I HAD not told them at dinner that a rich man had been found and a Voodoo ceremony was to take place that night somewhere on the mountains above Kenscoff. It was Joseph's secret and he had only confided in me because he needed a lift in my car. If I had refused I am sure he would have tried to drag his damaged limb the whole way. The hour was past midnight; we drove some twelve kilometres and when we left the car on the road behind Kenscoff we could hear the drums beating very gently like a labouring pulse. It was as though the hot night lay there out of breath. Ahead was a thatched hut open to the winds, a flicker of candles, a splash of white. This was the first and the last ceremony I was to see. During the two years of prosperity, I had watched, as a matter of duty, the Voodoo dances performed for tourists. To me who had been born a Catholic they seemed as distasteful as the ceremony of the Eucharist would have seemed performed as a ballet on Broadway. I only went now because I owed it to Joseph, and it is not the Voodoo ceremony I remember with most vividness but the face of Philipot, on the opposite side of the tonnelle, paler and younger than the negro faces around him; with his eyes closed, he listened to the drums which were beaten softly, clandestinely, insistently, by a choir of girls in white. Between us stood the pole of the temple, stuck up, like an aerial, to catch the passage of the gods. A whip hung there in memory of yesterday's slavery, and, a new legal requirement, a cabinet-photograph of Papa Doc, a reminder of today's. I remembered how young Philipot had said to me in reply to my accusation, 'The gods of Dahomey may be what we need.' Governments had failed him, I had failed him, Jones had failed him - he had no Bren gun; he was here, listening to the drums, waiting, for strength, for courage, for a decision. On the earth-floor, around a small brazier, a design had been drawn in ashes, the summons to a god. Was it a summons to Legba, the gay seducer of women, to sweet Erzulie, the virgin of purity and love, to Ogoun Ferraille, the patron of warriors, or to Baron Samedi in his black clothes and his black Tonton glasses, hungry for the dead? The priest knew, and perhaps the man who paid for the ceremony, and I suppose the initiates could read the hieroglyphics of ash.

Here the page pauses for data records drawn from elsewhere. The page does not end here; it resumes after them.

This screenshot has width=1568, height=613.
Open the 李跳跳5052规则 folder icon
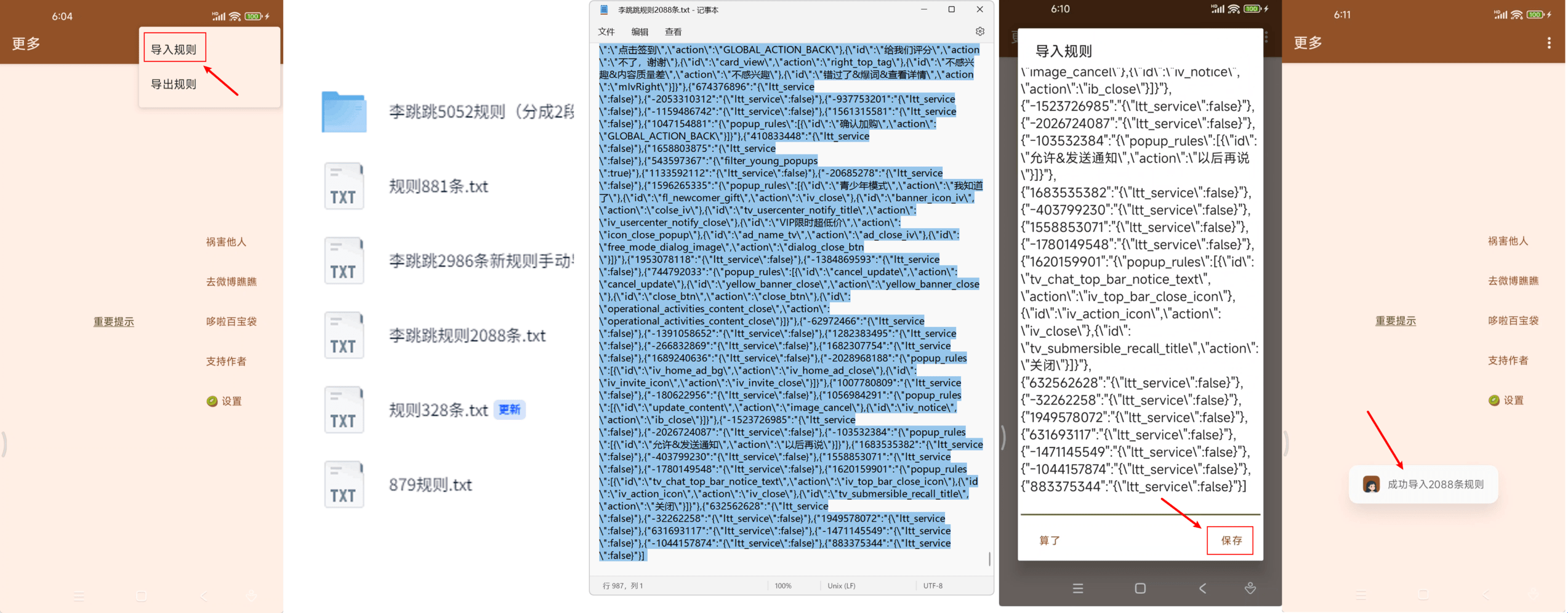point(344,112)
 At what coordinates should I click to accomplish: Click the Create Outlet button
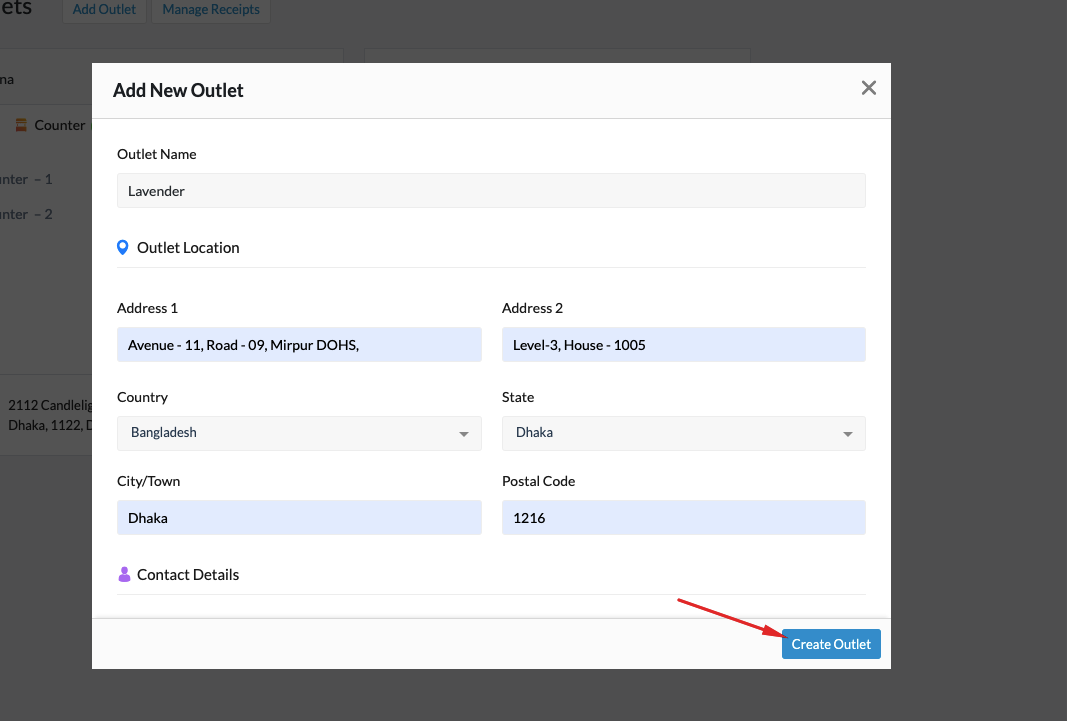tap(831, 643)
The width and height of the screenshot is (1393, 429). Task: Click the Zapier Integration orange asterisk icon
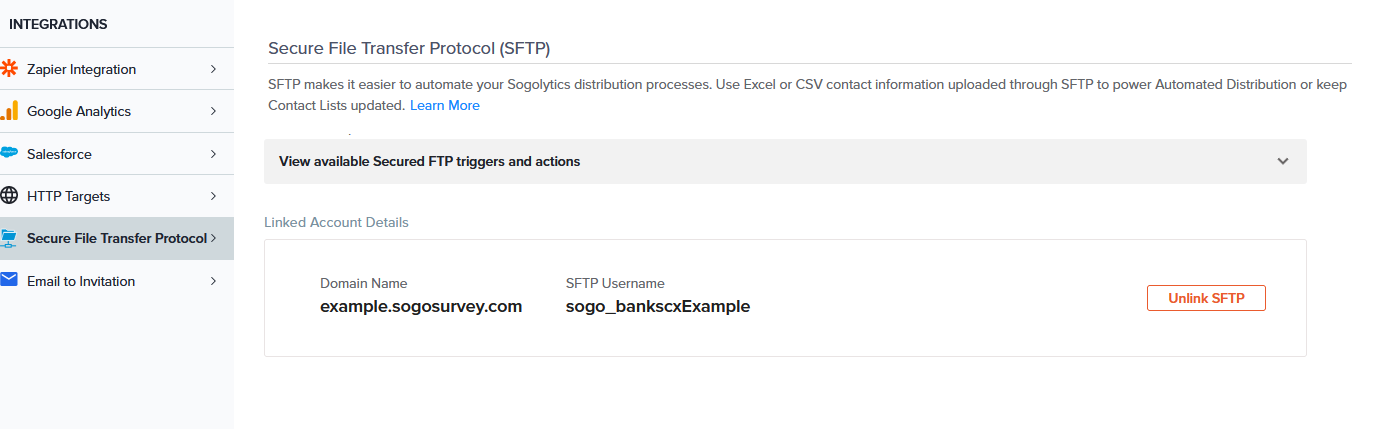(9, 69)
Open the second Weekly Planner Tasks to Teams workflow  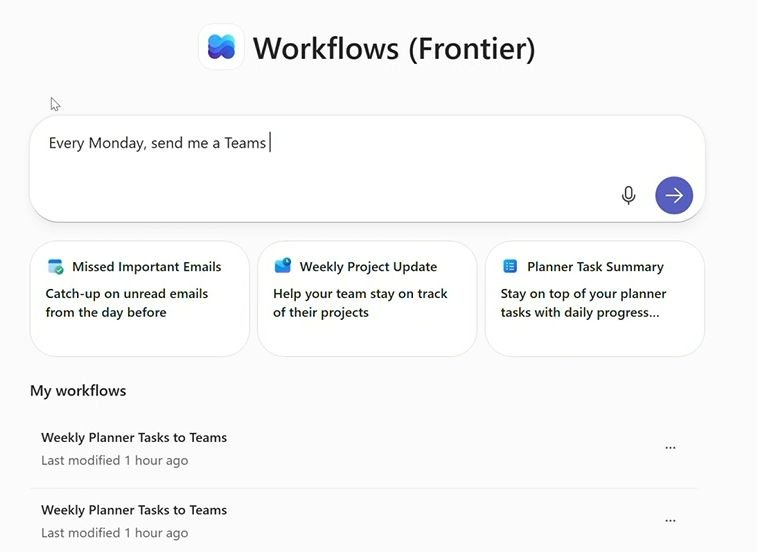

The ceremony went on for hours before the climax; it was the face of Philipot that kept me awake through the chanting and the drum-beats. Among the prayers were little oases of familiarity, 'Libera nos a malo' ,

'Agnus dei' , holy banners swayed past inscribed to the saints, 'Panem nostrum quotidianum da nobis hodie' . Once I looked at the dial of my watch and saw in pale phosphorescence the hands approaching three. The priest came in from his inner room swinging a censer, but the censer which he swung in our faces was a trussed cock - the small stupid eyes peered into my eyes and the banner of St Lucy swayed after it. When he had completed the circle of the tonnelle the houngan put the head of the cock in his mouth and crunched it cleanly off; the wings continued to flap while the head lay on the dirt-floor like part of a broken toy. Then he bent down and squeezed the neck like a tube of tooth-paste and added the rusty colour of blood to the ash-grey patterns on the floor. When I looked to see how the delicate Philipot was accepting the religion of his people, I saw he was no longer there. I would have gone too, but I was tied to Joseph and Joseph was tied to the ceremony in the hut.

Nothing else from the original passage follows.